Autism advocate Viv Dawes has made it her mission to increase understanding of autistic burnout through her advocacy work and books. In our recent podcast interview, Viv provided invaluable insights into what autistic burnout truly entails based on both her personal experiences and helping many others who have experienced severe burnout.
Viv began by explaining that autistic burnout goes beyond just feeling exhausted. For some individuals, it can involve hallucinations, feeling in a constant "fight or flight" state, and exhibiting manic-like symptoms. This goes against the common misconception that burnout simply means needing a few days to rest and recharge. For autistic individuals, burnout can plunge them into crisis and feel completely unable to function.
One of the leading causes of burnout, according to Viv, is the act of masking. Masking refers to autistic people shaping themselves to fit neurotypical social norms by suppressing their autistic traits and behaviours. However, Viv described how masking can be profoundly damaging, both emotionally and physically, when done over a long period of time. It is exhausting to constantly monitor oneself and act in a way that doesn't feel natural or comfortable.

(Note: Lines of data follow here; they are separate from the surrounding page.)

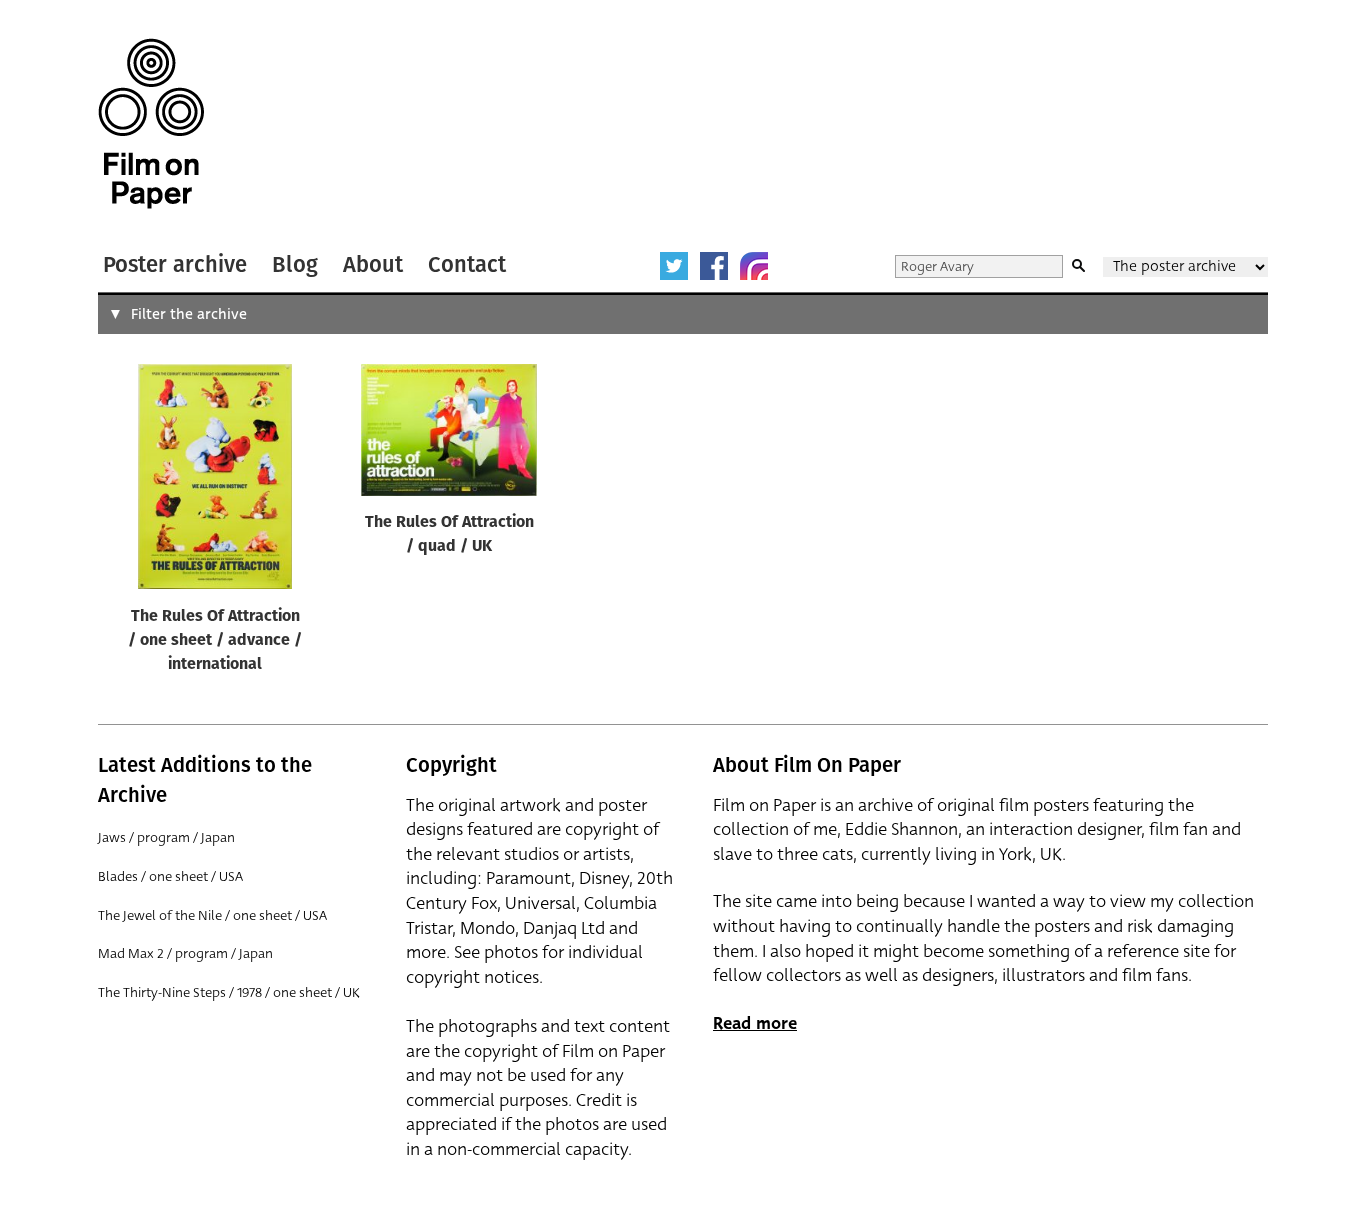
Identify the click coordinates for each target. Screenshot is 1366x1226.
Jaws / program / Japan (166, 837)
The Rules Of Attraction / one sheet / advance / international (215, 641)
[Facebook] (714, 266)
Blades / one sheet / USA (170, 876)
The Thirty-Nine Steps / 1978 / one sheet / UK (229, 992)
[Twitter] (674, 266)
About (373, 264)
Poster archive (175, 264)
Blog (295, 264)
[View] (215, 481)
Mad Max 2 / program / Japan (185, 953)
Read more (755, 1023)
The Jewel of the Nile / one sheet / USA (212, 915)
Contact (467, 264)
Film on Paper (151, 123)
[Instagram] (754, 266)
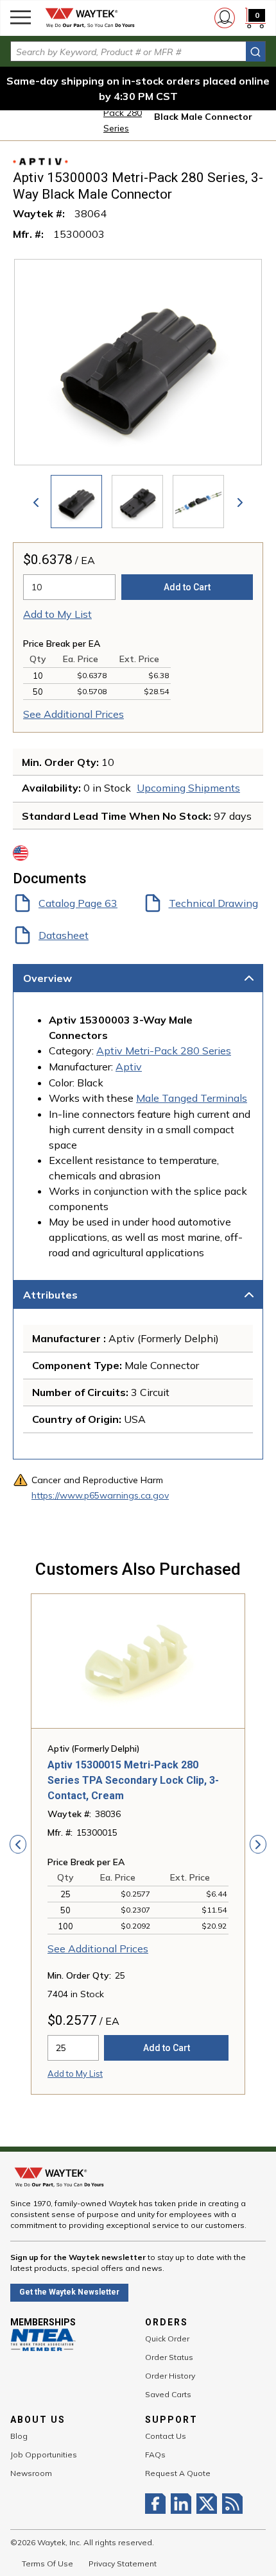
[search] (255, 52)
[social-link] (158, 2503)
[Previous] (36, 502)
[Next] (240, 502)
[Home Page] (90, 18)
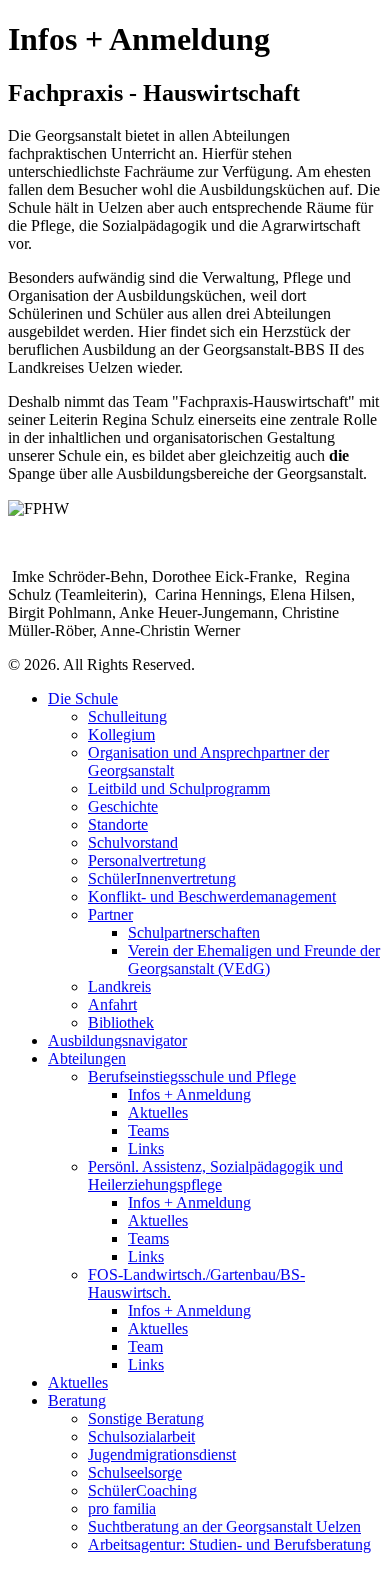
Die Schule (83, 698)
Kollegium (121, 734)
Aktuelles (158, 1112)
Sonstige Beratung (146, 1418)
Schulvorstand (133, 842)
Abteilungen (87, 1058)
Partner (110, 914)
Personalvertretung (147, 860)
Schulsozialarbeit (141, 1436)
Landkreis (119, 986)
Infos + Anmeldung (189, 1094)
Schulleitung (127, 716)
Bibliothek (121, 1022)
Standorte (118, 824)
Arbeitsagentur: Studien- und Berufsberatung (229, 1544)
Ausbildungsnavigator (117, 1040)
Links (146, 1148)
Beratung (77, 1400)
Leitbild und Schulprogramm (179, 788)
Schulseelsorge (135, 1472)
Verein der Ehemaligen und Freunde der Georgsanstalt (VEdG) (254, 959)
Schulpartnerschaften (194, 932)
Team (145, 1346)
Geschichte (123, 806)
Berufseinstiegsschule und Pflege (192, 1076)
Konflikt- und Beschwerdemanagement (212, 896)
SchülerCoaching (142, 1490)
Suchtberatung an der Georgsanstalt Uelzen (224, 1526)
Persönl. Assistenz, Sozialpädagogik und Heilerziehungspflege (215, 1175)
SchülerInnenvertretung (162, 878)
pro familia (122, 1508)
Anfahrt (112, 1004)
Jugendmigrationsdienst (162, 1454)
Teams (148, 1130)
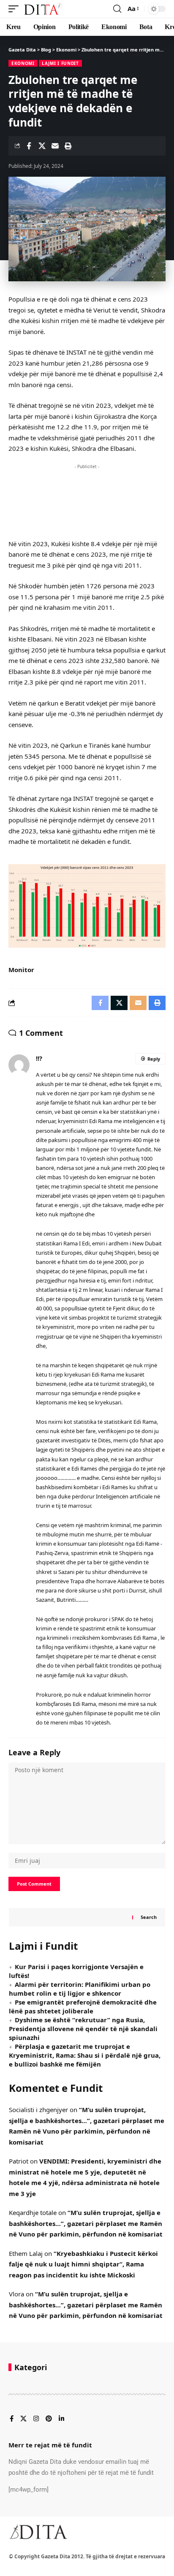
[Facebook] (11, 2419)
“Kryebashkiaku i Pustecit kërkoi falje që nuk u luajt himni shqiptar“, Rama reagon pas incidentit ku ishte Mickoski (83, 2264)
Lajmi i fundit (60, 63)
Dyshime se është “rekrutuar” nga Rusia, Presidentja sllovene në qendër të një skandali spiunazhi (83, 2029)
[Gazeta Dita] (43, 9)
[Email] (55, 146)
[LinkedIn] (61, 2419)
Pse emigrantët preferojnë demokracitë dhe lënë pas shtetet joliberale (83, 2006)
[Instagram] (36, 2419)
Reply (153, 1059)
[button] (15, 9)
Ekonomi (23, 63)
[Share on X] (42, 146)
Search (149, 1917)
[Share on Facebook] (29, 146)
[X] (23, 2419)
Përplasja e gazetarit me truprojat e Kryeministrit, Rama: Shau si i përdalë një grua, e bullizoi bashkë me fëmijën (84, 2055)
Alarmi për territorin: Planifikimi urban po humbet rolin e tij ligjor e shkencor (79, 1988)
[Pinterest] (48, 2419)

Masking becomes even more difficult during times of significant transition or stress, such as puberty, menopause, or high school/college. Viv believes most if not all autistic individuals experience some level of burnout due to the energy it takes to mask. When people finally reach their limits, their masks crack and autistic traits emerge, often leading to misunderstandings.
Another major cause of burnout highlighted was the lack of acceptance and support within the education system. Viv argued schools expect neurodivergent students to conform to rigid norms without accommodating different learning styles or needs. This "square peg, round hole" problem sets kids up for burnout as masking becomes their only means to survive in the system.
Recovery from burnout is also a long, individualised process according to Viv. It requires fully "resetting and repairing" as skills and executive functioning are often lost. She prefers to view it as a journey rather than something that is recovered from. Supportive environments, understanding from professionals, and avoiding re-masking are all important aspects of managing burnout over the long-term.
Viv emphasised the need for increased awareness, resources, and whole-school approaches to better serve neurodivergent students and prevent burnout. Her insightful perspective provides invaluable understanding of this complex issue impacting many autistic individuals.